- _WHAT IS REQUIRED_: Each line from the one containing "Select the Jan month row label" through the last line of the data below should be printed exactly, please, with any pictures omitted.

──────── GIVEN ENTRIES

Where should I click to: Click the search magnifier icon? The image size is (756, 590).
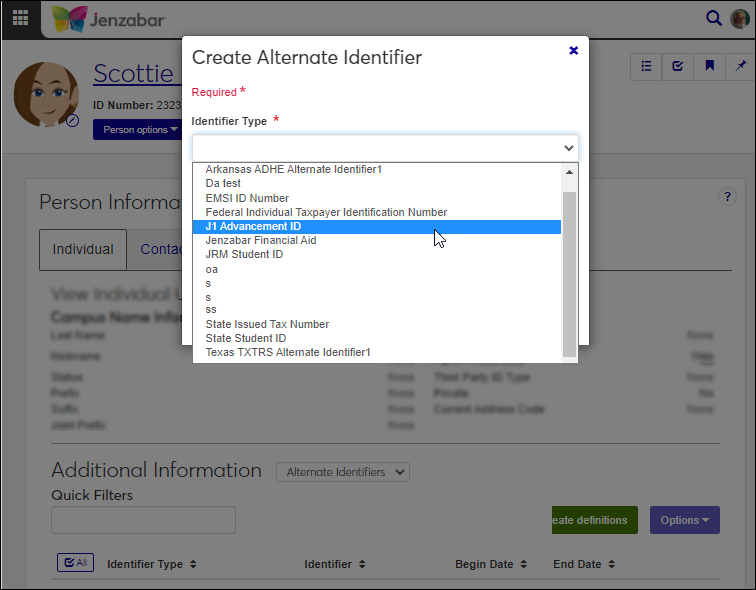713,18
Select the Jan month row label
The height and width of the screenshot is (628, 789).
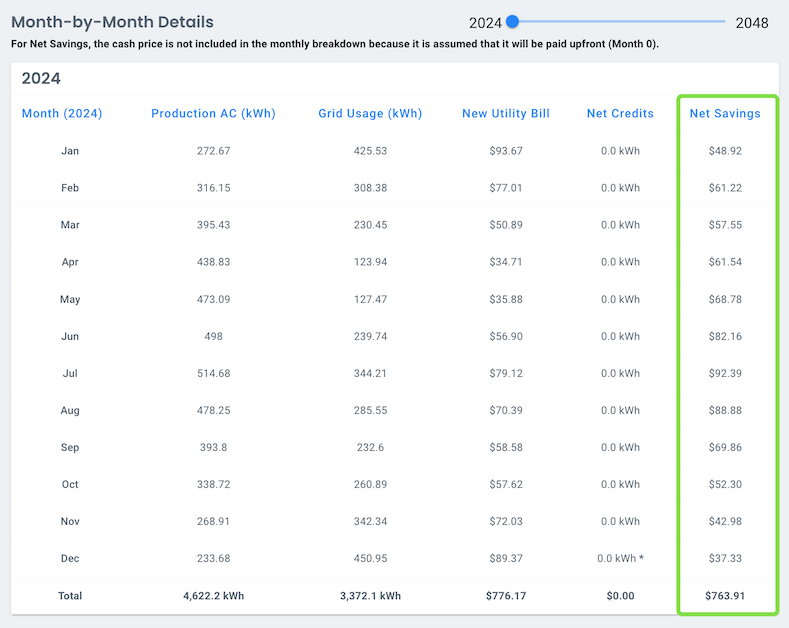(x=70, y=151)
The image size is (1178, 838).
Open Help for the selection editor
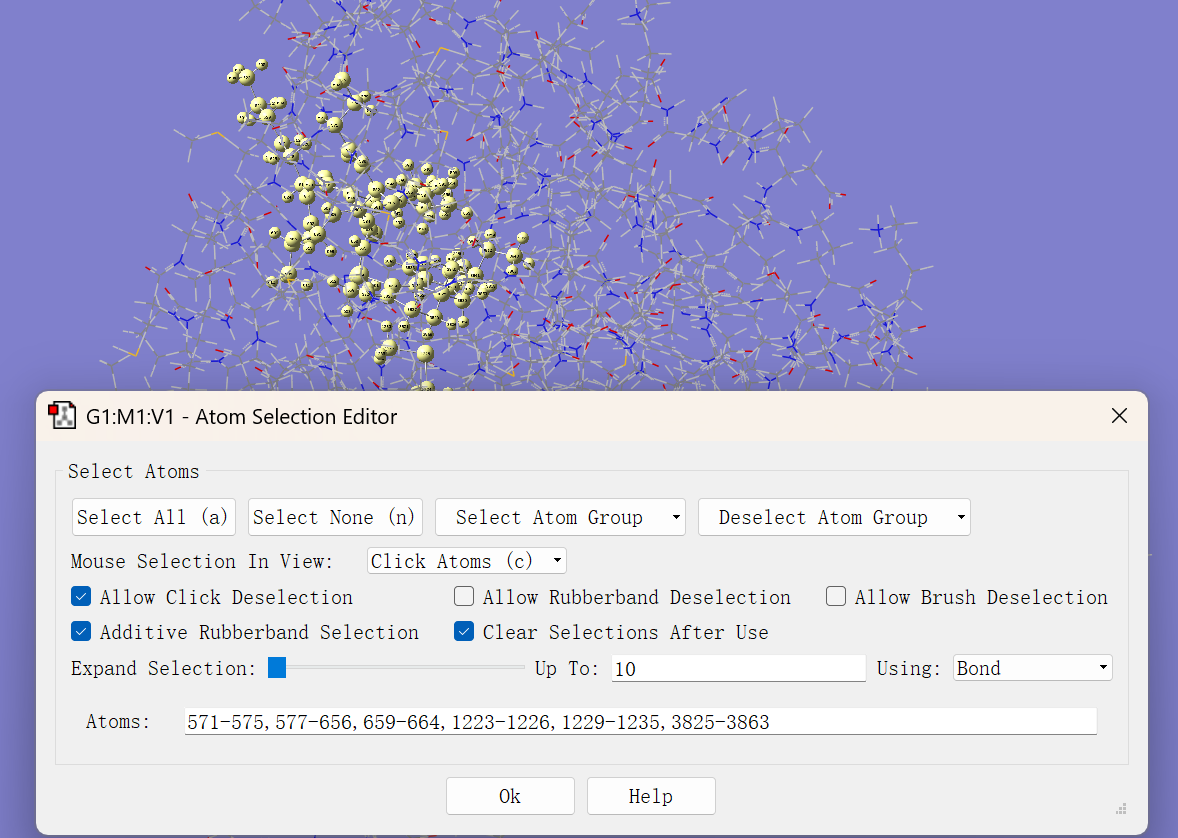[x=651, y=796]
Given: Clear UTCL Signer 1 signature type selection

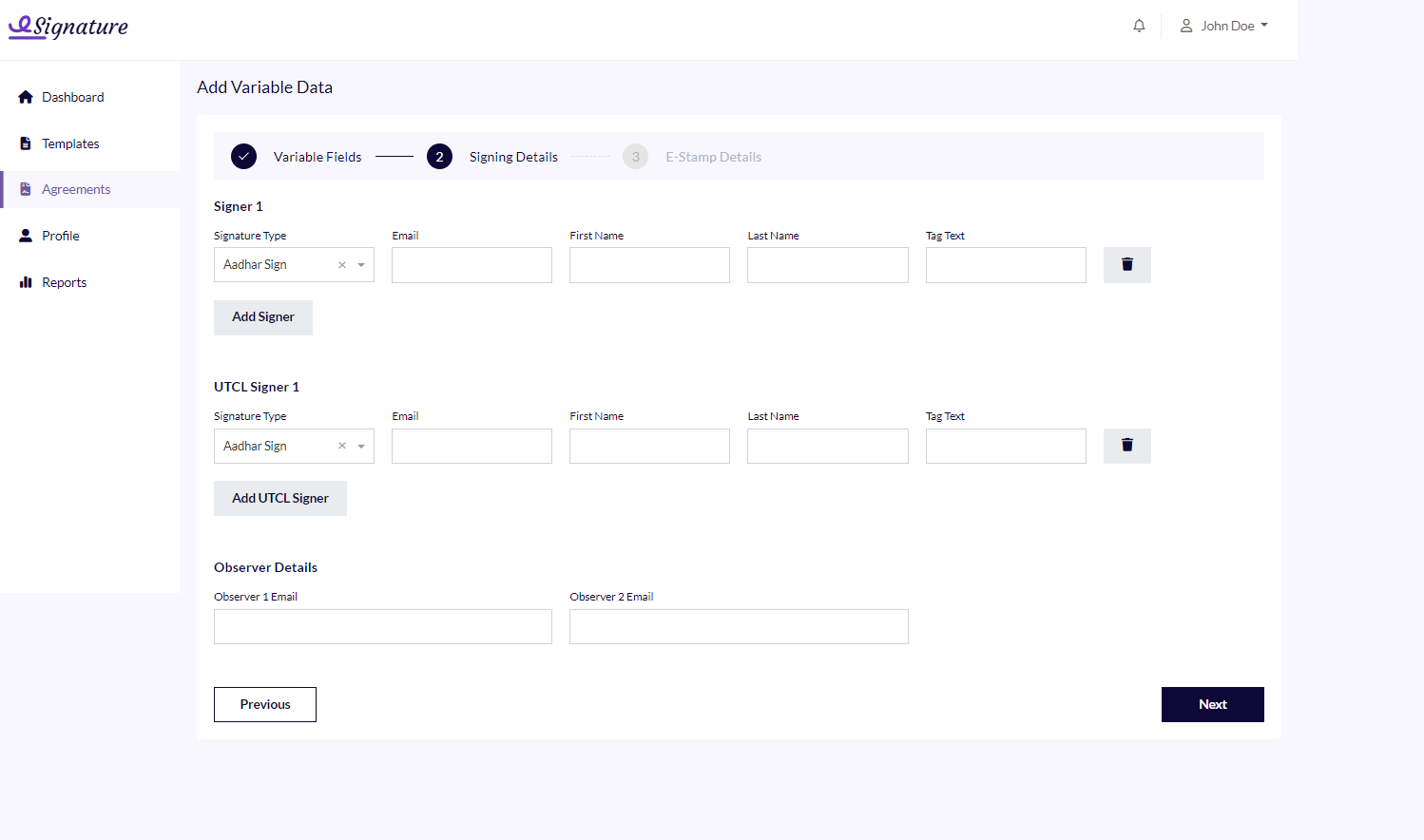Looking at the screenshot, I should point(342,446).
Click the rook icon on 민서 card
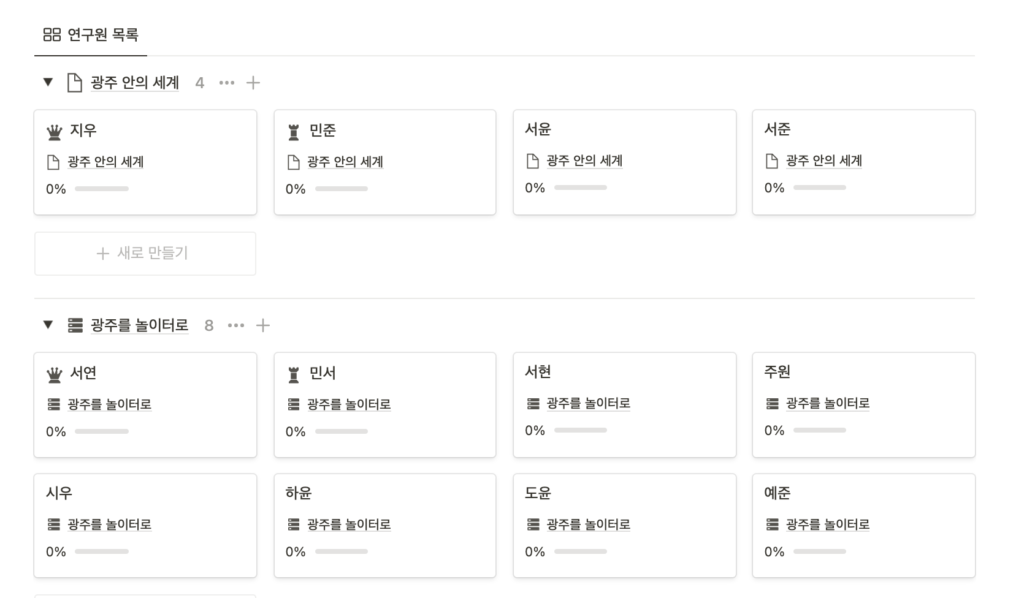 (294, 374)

────────────────

- _FINISHED TASK_:
Select the Jan month row label
The height and width of the screenshot is (628, 789).
(x=70, y=151)
The image size is (1178, 838).
Open Help for the selection editor
[x=651, y=796]
Given: Clear UTCL Signer 1 signature type selection

Looking at the screenshot, I should point(342,446).
Click the rook icon on 민서 card
 (294, 374)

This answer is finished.